I think people have this idea about zen meditation that’s relaxing and I’ve had more than one person express misgivings to me about meditation practice because they’re concerned they’ll lose their edge and become too sensitive. Truth be told, I’ve had those misgivings myself. Concerns about losing my mental sharpness and my rapid fire reactiveness in emergency situations which have served me very well (as well as undermining me when I did not size up the situation accurately) in the past. I remember eating at a vegetarian restaurant run by students of an Indian guru and thinking that they all seemed lobotomized. Way too calm and slow to run a restaurant. My spacey waitress forgot the water. Three times.

My training is nowhere near as severe as what goes down in Eiheiji, but relaxing is really a poor description of the endeavour. Fears of replacing my structured thinking mind with a soft tofu mind have proven to be unfounded.

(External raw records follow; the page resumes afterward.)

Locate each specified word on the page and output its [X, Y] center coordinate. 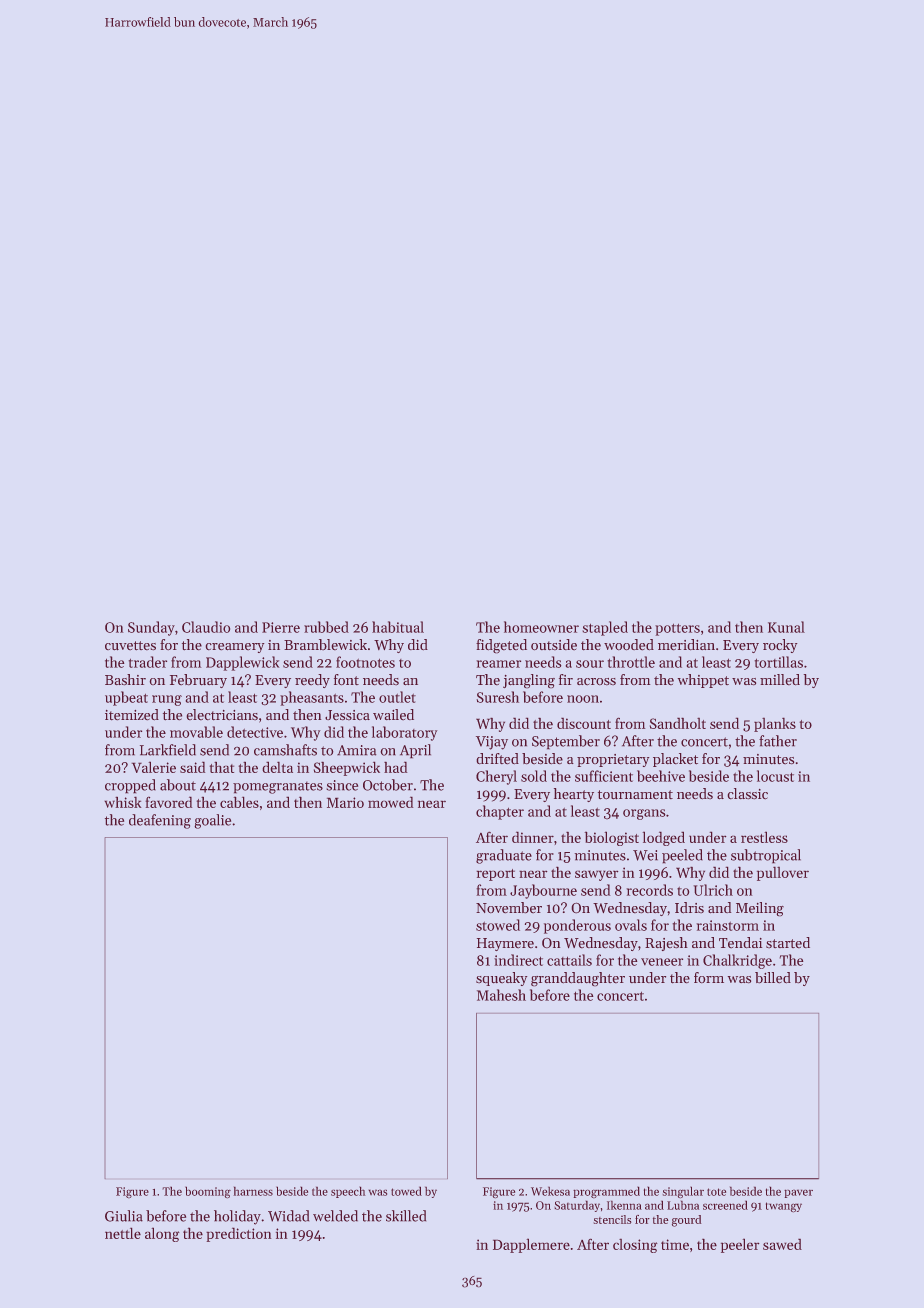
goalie [213, 821]
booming [208, 1192]
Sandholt [678, 723]
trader [148, 662]
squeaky [501, 979]
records [650, 890]
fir [566, 679]
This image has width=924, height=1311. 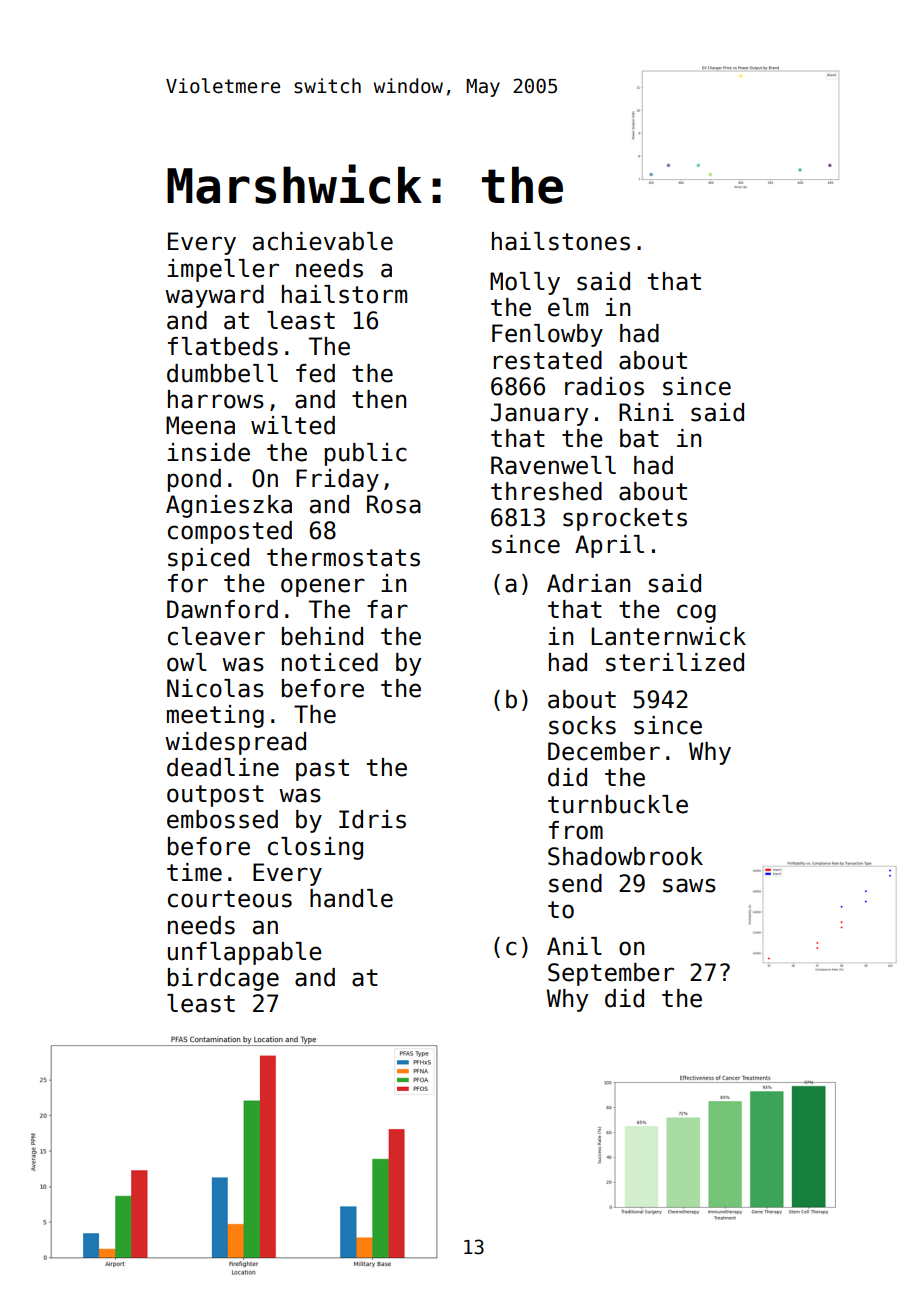 What do you see at coordinates (330, 662) in the image?
I see `noticed` at bounding box center [330, 662].
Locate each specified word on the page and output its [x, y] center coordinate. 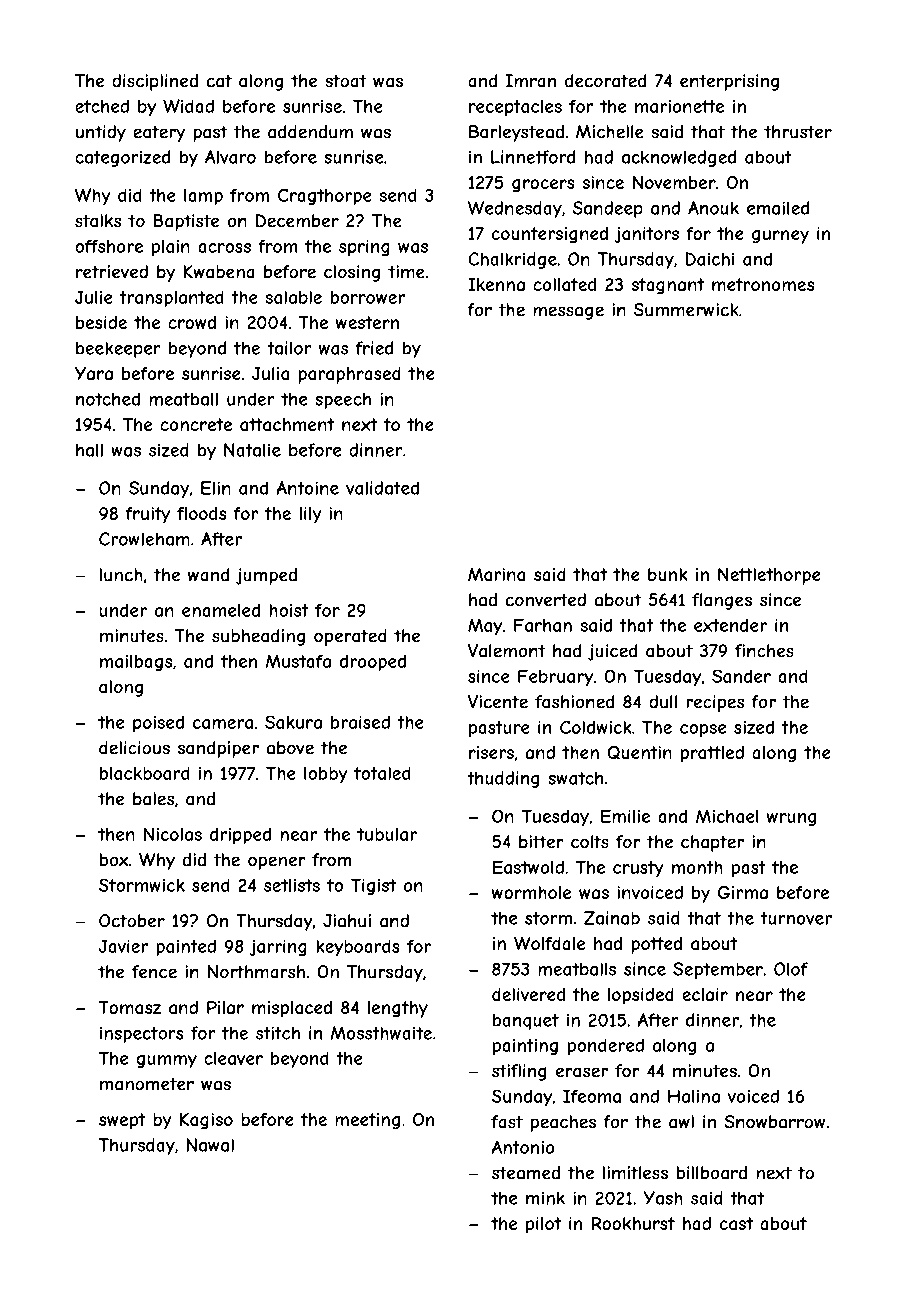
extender [730, 625]
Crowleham [144, 539]
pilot [543, 1225]
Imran [531, 81]
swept [122, 1121]
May [485, 626]
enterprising [729, 82]
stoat [346, 81]
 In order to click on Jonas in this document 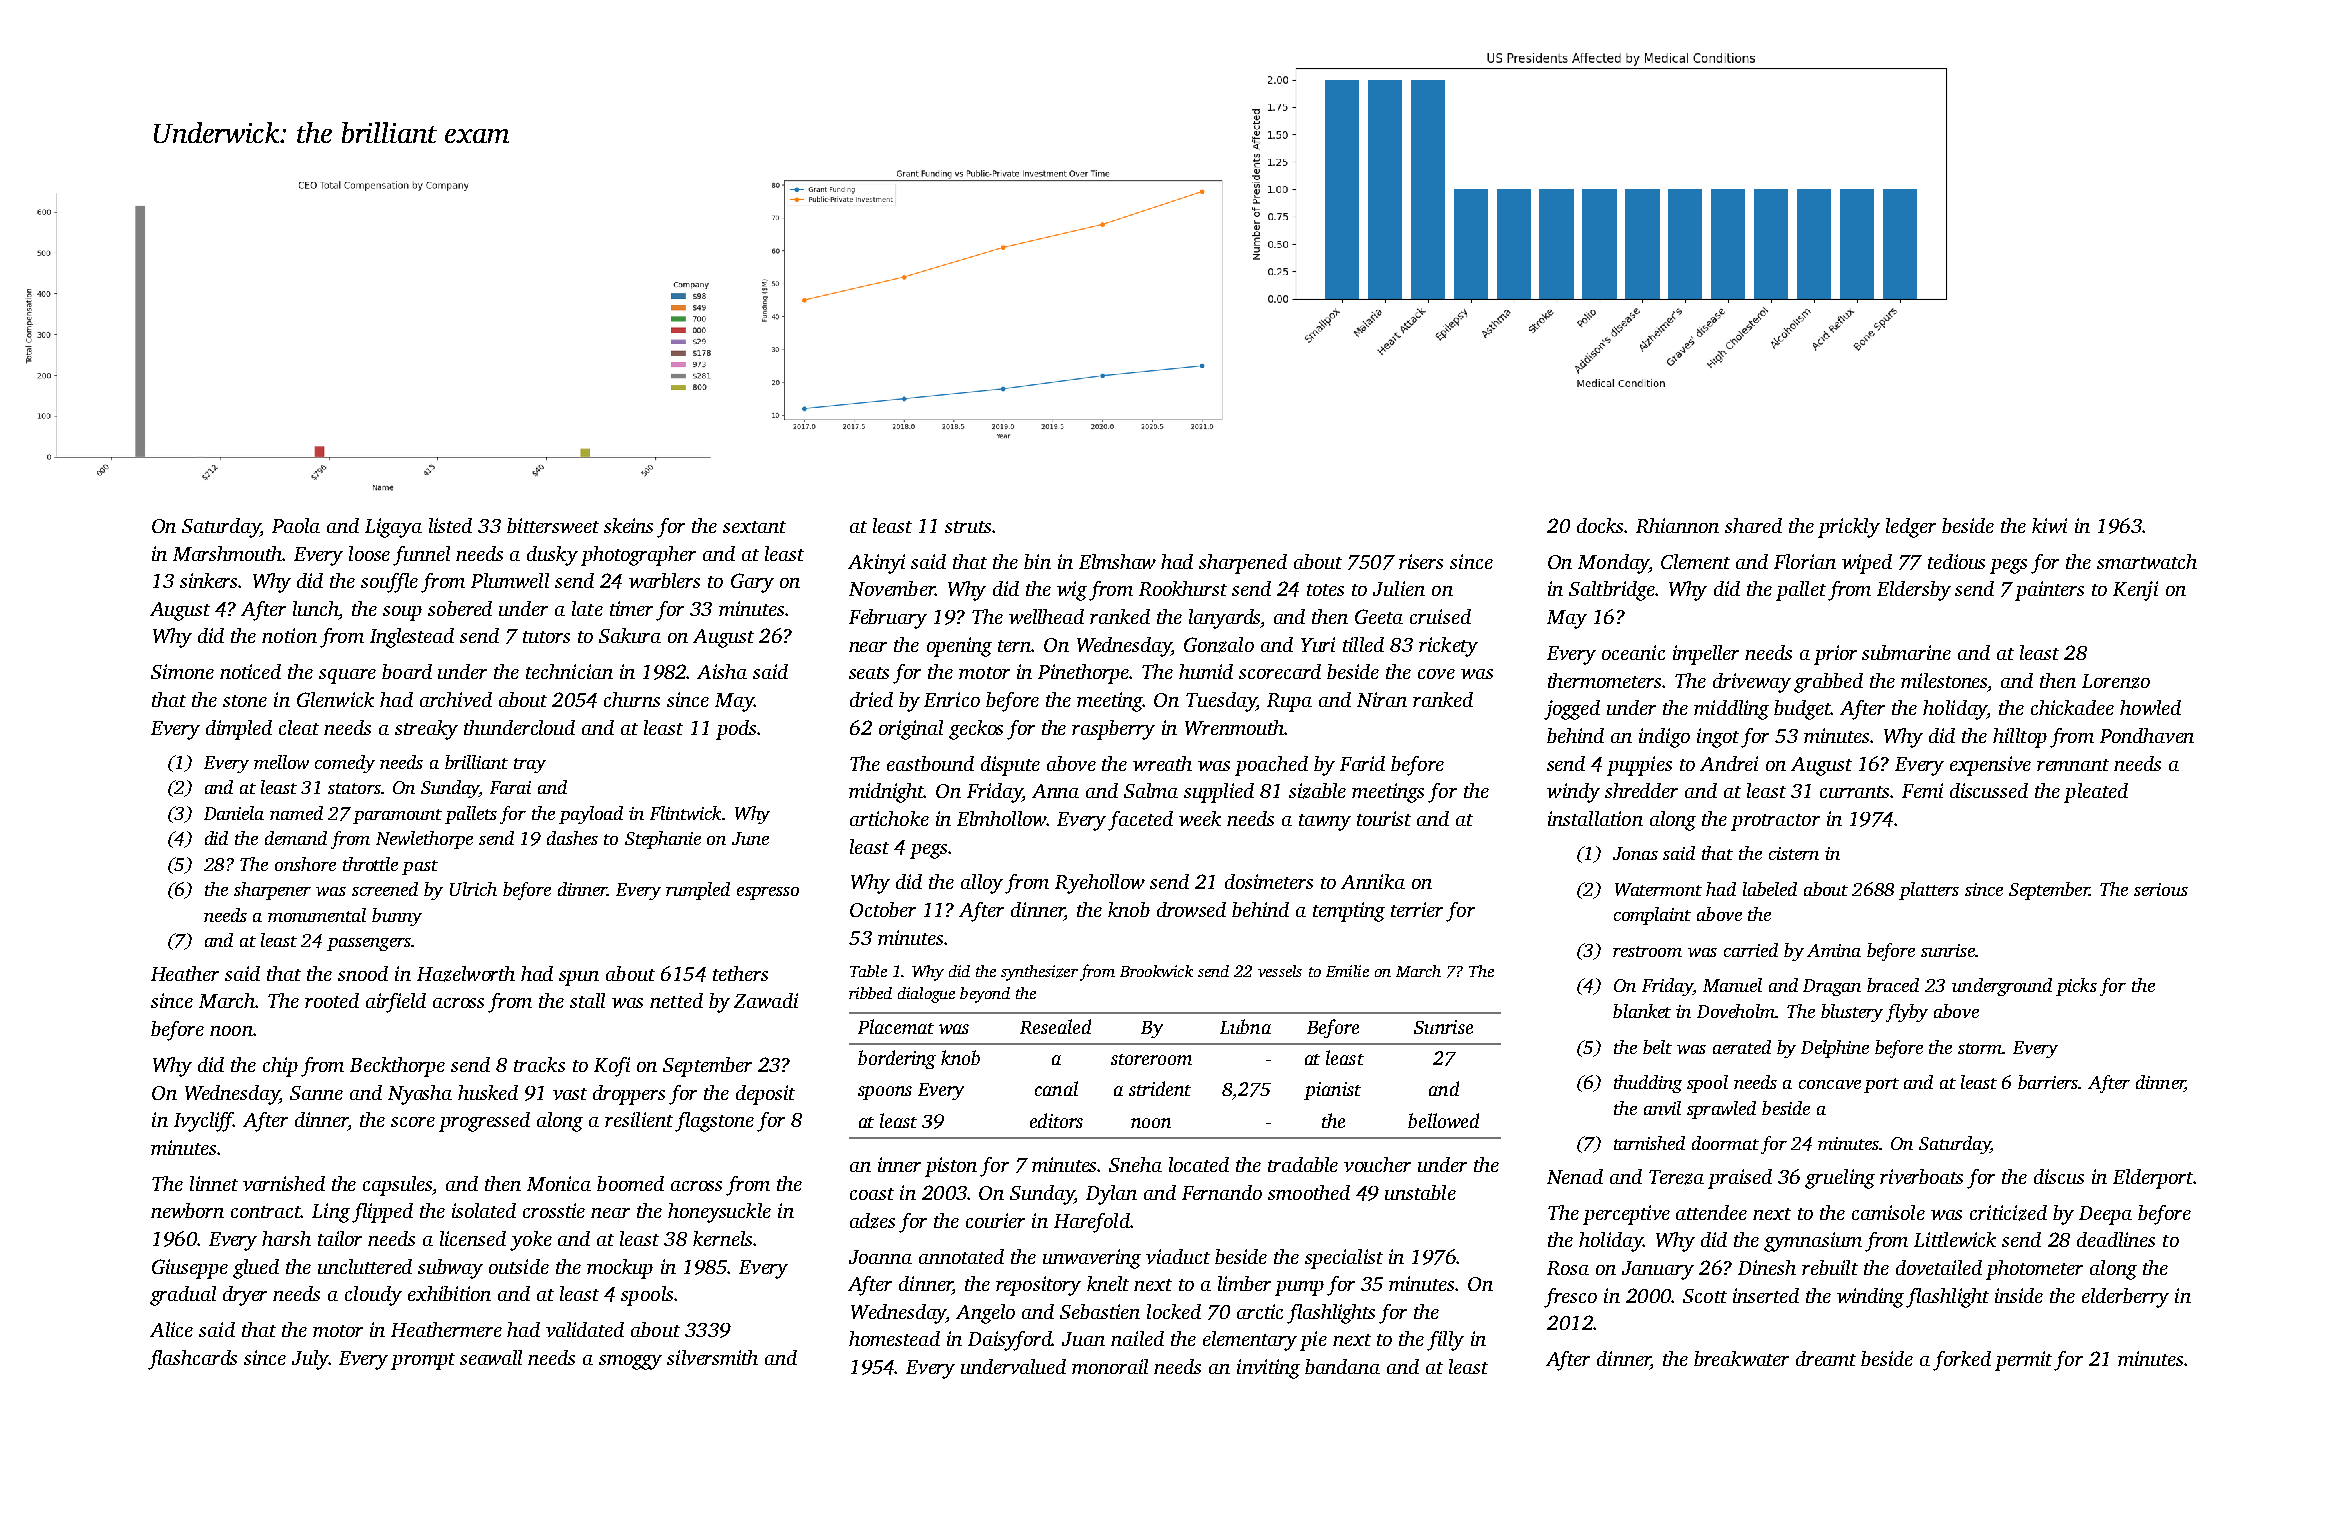, I will do `click(1635, 853)`.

I can stay present in all kinds of conflict now that before would have reduced me to tears. I am more ok with not understanding something, being in the unknown, not needing to pin something down and trusting, surrendering to profound processes that evade my comprehension. If anything, I think zen’s made me a bit more hardcore.

* The title, by the way, is not a riff off of Eat Pray Love; it’s a very close translation of its original Japanese title which is Ku Neru Suwaru: Eiheiji Shugyoki (the first three words are the infinitive forms of verbs and the last two are the name of the temple). Ku Neru Suwara was published in 1996.